11:00
Alex leaves and returns home to get married, not too surprising or upsetting, especially considering that I could barely remember him on a week to week basis. Next week the chefs have to cook for Gail's bridal shower, which Carla describes as a "frickin' disaster" and during which Fabio woos dozens of middle-aged women. Looks like another good one!
10:50
Haha, that psycho Kathy Lee is helping judge the winner, and it's not pretty as she spits out Jeff's shrimp right of camera. Ariane takes the win, and Carla claps and screams excitedly in the apartment. She seems more into it than Ariane herself. Rocco gives her a lame tool set of cooking tools, but her better prize is a live spot on the Today Show tomorrow, so tune in everyone, because I'm sure it will be absolutely riveting to watch her make a salad with watermelon. I think Jamie will be safe just based on past performances, but it's a toss-up between Alex, for his faulty creme brulee, and Melissa, a victim of apparently inedibly spicy shrimp, for the boot.
10:38
I'm not really sure what the point of doing the demonstrations ahead of time for the judges is. In the interest of entertaining television, I would just throw them on camera completely raw and watch them crash and burn. I mean nothing happens at all during the fourth hour of the Today Show anyways. So they chose the top 3, which includes Jeff, Fabio, and Ariane for the first time. She may be around longer than I anticipated. Jamie falls to the bottom 3 courtesy of the raw egg on top of her salad. She better get her act together, of else Team Rainbow will disolve completely. Tom comes to wake up the top 3 at 2 AM to take them to the studio at 30 Rock. I think that's the average bedtime of most Penn students these days.
10:23
That segment was seriously like 3 minutes long, and all we got to see was the shopping portion at Whole Foods, which never ceases to entertain me and Lea saying that she was planning on making a seared duck breast with corn and blueberrys. She says it works, but I think that she's lucky that she has immunity for this one.
10: 14
Ok, sorry. I knew I said that I would blog last week, but I didn't get around to watching the Tivo-ed episode until like 11 on Thanksgiving night, and I was in a semi-vegetative tryptophan induced state, so I barely recall the hopefuls assembling Thanksgiving dinner for the Foo Fighters in microwaves and toaster ovens. I do remember quite vividly Ariane rising from the ashes of the bottom three with a successful turkey and being dubbed a cougar by her teammates.

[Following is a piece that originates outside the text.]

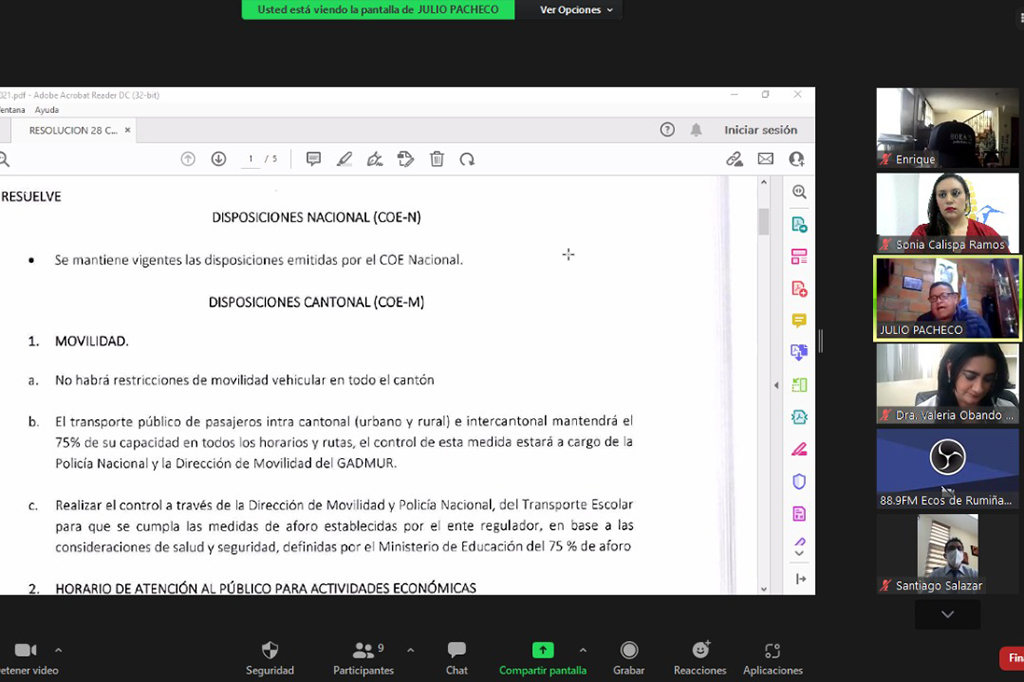Expand more participants with bottom chevron
Screen dimensions: 1024x682
pos(947,614)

The quickfire this week is to make a breakfast amuse-bouche, and everyone does decently in impressing guest judge Rocco DiSpirito. Actually, I want to eat 90% of what the chefs cook, especially Jamie's mini breakfast BLT. Lea comes away with the win and gets a paperback of Rocco's new book. Paperback, come on, I think you can provide the hardback copy of your own book Mr. DiSpirito. Padma introduces the elimination challenge: cooking a 2.5 minute segment live on the Today Show. Carla, who is quickly rising the ranks of my favorites, says that if you go over your time limit, the producers will "cut you." I'm pretty sure she meant "cut you off," but I'll forgive her, because she reminded me of Bon Qui Qui and because she's repping my hometown of Washington, DC
you have such great voice in your writing. even though i barely care about top chef, i love your posts!